After that day, no one at school ever called her names again. She later found out that Brendan had gone to the school and quietly warned those children. He had protected her childhood in his own quiet way.
As she flipped through the diary, the pencil handwriting became neater. Every single page was about Brendan.
She turned page after page, her eyes blurring with tears. The last page held a note from him from when she was choosing her subjects in high school.
[Kid, whether you choose arts or sciences, remember to go to college here in the city. After you graduate, you can work at Maynard Group. I protected you when you were little. I'll keep looking out for you when you grow up.]
A tear fell silently onto the diary, blurring the ink.
Jayde pulled herself together, pushing down the complicated knot of feelings in her chest. Then, she started tearing the pages out of the diary. She tore up the letters, too. With each rip of the paper, a memory of her and Brendan seemed to fade.
She threw all the shredded pieces into the duffel bag and zipped it shut.
A while later, she heard a commotion downstairs. She walked out of her room and saw Chloie Ellis in the living room, hugging Brendan. A suitcase stood beside her.
Jayde's heart stuttered, and she froze on the landing.
Seeing her, Chloie smiled and waved. "Jayde! I'm moving in for a few days. I brought you a gift!"
Chloie opened an ornate box she was holding. "See if you like it."
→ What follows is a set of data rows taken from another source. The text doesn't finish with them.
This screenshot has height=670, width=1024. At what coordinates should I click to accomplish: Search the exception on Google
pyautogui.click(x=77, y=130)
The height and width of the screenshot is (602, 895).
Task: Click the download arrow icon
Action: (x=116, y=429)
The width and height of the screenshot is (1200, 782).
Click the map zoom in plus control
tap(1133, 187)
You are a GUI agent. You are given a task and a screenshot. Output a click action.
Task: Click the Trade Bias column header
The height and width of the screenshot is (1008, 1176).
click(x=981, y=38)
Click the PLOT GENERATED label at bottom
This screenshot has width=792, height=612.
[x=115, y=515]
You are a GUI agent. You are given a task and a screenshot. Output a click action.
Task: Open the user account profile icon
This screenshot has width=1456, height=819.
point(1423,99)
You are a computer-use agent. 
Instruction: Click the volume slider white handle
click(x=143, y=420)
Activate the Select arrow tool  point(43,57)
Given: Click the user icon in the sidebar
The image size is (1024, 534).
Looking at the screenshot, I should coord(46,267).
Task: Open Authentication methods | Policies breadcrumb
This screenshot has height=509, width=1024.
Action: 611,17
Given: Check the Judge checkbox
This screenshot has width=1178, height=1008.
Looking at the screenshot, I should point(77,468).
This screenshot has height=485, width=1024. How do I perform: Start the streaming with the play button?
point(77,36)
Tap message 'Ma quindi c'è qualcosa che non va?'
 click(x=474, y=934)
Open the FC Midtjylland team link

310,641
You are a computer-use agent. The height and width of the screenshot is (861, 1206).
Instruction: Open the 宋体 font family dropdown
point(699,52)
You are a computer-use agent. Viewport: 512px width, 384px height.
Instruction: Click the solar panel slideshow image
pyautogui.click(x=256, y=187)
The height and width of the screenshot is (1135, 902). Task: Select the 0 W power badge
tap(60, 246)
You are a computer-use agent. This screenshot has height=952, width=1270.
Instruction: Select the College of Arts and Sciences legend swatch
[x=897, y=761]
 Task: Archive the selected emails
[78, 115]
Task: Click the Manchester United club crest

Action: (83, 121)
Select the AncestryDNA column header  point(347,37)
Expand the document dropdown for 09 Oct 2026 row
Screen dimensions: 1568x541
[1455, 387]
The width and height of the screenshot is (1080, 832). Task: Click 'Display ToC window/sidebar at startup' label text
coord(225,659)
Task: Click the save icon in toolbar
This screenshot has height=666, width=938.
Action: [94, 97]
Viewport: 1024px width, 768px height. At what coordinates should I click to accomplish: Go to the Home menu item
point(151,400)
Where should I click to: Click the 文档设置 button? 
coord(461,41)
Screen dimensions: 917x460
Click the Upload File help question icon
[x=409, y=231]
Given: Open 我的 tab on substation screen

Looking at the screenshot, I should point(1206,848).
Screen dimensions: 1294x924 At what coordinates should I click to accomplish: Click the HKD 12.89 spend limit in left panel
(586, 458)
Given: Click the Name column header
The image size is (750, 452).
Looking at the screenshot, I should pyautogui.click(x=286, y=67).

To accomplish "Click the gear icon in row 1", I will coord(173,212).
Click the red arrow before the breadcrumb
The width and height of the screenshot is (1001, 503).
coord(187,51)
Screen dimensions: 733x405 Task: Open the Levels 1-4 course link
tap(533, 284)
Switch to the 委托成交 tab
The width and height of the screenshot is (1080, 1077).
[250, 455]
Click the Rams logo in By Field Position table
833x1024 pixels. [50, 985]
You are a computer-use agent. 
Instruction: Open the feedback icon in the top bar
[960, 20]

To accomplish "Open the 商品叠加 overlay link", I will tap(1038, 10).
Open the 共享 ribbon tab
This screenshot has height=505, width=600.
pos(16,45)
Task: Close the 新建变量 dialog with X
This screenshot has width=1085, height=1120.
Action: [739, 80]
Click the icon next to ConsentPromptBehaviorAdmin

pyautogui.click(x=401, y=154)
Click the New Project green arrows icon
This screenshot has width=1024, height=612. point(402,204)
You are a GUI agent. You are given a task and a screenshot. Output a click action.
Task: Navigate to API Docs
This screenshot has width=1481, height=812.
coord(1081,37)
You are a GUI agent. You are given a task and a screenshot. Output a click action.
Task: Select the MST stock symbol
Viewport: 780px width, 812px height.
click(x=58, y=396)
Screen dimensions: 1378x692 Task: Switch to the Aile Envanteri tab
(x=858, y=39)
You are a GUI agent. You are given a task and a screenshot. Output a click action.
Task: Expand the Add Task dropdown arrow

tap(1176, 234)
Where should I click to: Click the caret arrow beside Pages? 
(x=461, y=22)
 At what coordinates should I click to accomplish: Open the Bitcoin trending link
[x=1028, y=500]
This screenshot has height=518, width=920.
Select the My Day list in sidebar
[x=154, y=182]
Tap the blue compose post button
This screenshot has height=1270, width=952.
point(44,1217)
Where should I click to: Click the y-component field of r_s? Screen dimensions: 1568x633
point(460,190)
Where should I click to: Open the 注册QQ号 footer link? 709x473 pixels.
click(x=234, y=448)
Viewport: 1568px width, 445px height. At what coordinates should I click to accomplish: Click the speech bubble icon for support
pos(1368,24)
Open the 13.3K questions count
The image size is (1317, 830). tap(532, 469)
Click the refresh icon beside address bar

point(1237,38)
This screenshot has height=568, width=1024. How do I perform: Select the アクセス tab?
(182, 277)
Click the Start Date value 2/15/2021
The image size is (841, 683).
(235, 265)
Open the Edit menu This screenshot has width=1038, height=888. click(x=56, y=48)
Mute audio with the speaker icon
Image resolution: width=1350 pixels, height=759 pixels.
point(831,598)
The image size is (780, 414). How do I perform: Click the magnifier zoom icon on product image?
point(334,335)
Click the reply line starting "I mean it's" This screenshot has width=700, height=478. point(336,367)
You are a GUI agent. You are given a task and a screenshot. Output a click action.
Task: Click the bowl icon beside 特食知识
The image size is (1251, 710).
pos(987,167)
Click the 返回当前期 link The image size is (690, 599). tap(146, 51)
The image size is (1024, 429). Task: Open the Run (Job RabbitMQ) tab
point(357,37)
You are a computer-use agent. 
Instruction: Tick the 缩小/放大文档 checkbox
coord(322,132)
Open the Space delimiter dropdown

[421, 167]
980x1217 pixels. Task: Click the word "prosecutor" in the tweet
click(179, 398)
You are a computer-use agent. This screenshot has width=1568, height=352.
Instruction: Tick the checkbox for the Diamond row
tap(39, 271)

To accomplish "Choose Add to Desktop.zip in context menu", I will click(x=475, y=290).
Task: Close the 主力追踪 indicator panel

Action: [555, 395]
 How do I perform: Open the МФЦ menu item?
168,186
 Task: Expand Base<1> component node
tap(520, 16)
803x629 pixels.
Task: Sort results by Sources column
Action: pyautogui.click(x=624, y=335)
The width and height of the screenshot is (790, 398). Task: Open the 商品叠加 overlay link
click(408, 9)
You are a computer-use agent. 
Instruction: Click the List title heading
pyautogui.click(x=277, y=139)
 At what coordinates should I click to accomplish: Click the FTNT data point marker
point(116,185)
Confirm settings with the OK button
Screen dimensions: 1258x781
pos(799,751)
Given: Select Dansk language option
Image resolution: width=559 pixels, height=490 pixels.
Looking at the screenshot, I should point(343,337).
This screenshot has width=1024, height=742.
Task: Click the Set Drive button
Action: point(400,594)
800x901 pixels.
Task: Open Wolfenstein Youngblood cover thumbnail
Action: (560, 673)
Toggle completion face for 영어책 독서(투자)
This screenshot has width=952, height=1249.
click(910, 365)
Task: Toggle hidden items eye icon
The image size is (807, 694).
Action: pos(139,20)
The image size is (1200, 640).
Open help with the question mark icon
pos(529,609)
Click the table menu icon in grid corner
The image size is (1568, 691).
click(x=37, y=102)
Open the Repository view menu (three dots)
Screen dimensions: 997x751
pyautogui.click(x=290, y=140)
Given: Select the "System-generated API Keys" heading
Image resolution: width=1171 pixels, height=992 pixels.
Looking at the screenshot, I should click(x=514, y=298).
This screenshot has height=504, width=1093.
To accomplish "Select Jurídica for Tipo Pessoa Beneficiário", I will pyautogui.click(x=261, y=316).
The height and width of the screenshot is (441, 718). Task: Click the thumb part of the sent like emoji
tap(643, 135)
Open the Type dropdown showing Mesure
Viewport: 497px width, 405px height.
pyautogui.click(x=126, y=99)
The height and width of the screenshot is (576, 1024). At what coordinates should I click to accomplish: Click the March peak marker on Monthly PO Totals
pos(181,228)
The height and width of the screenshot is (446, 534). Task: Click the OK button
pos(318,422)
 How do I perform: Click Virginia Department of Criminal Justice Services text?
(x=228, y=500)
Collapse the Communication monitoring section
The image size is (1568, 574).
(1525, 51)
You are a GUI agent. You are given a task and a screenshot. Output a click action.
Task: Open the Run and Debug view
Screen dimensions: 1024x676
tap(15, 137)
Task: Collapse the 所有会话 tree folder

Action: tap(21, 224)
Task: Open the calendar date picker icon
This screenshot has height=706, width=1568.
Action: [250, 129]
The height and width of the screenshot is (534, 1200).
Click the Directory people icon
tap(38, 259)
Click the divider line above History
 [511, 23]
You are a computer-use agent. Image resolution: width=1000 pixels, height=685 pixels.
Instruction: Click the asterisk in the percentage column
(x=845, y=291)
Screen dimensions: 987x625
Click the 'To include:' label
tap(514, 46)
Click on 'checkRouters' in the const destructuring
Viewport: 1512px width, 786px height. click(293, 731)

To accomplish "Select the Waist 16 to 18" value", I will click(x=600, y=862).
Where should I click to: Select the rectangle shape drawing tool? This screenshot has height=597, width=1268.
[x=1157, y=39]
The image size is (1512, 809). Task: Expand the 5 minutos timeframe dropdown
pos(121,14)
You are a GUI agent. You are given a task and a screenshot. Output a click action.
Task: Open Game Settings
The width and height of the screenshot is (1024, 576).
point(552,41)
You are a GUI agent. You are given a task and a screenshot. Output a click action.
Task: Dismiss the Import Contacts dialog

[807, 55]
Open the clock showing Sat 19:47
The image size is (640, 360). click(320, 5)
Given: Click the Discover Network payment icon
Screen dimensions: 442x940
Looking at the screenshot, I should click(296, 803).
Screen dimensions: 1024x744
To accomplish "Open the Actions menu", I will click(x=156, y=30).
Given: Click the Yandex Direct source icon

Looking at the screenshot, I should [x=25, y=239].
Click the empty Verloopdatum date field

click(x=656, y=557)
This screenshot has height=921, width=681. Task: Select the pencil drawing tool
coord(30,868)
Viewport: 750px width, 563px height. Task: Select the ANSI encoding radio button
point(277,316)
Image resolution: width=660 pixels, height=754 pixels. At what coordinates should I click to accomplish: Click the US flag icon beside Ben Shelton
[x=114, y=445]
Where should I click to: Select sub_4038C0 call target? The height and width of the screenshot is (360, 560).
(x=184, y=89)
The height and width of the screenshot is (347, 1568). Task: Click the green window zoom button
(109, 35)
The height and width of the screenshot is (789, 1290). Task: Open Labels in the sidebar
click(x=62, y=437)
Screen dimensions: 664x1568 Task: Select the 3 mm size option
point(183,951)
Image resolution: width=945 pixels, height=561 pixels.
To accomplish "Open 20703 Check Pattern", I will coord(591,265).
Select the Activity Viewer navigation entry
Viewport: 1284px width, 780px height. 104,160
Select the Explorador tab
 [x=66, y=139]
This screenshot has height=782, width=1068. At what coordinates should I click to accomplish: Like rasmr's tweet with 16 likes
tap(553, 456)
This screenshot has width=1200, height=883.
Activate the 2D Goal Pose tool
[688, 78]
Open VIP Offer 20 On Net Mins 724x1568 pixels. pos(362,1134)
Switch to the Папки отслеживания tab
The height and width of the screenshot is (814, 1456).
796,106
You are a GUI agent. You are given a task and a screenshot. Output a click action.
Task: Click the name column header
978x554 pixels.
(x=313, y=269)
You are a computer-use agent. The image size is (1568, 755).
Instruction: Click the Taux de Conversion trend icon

Inside was a pink wristwatch with a metal strap. It was cute, with a bit of a British style.
Jayde frowned. She didn't reach for it. She had been allergic to metal since she was a child. When she was nine, a nanny had given her a metal spoon to eat with. She'd only gotten a small rash, but Brendan had fired the nanny on the spot. He had every metal item that might touch her skin replaced. He didn't allow any of her allergens near her.
As she was lost in thought, Brendan' s voice cut through the air. "Hurry up and take it. Don't disappoint your sister-in-law."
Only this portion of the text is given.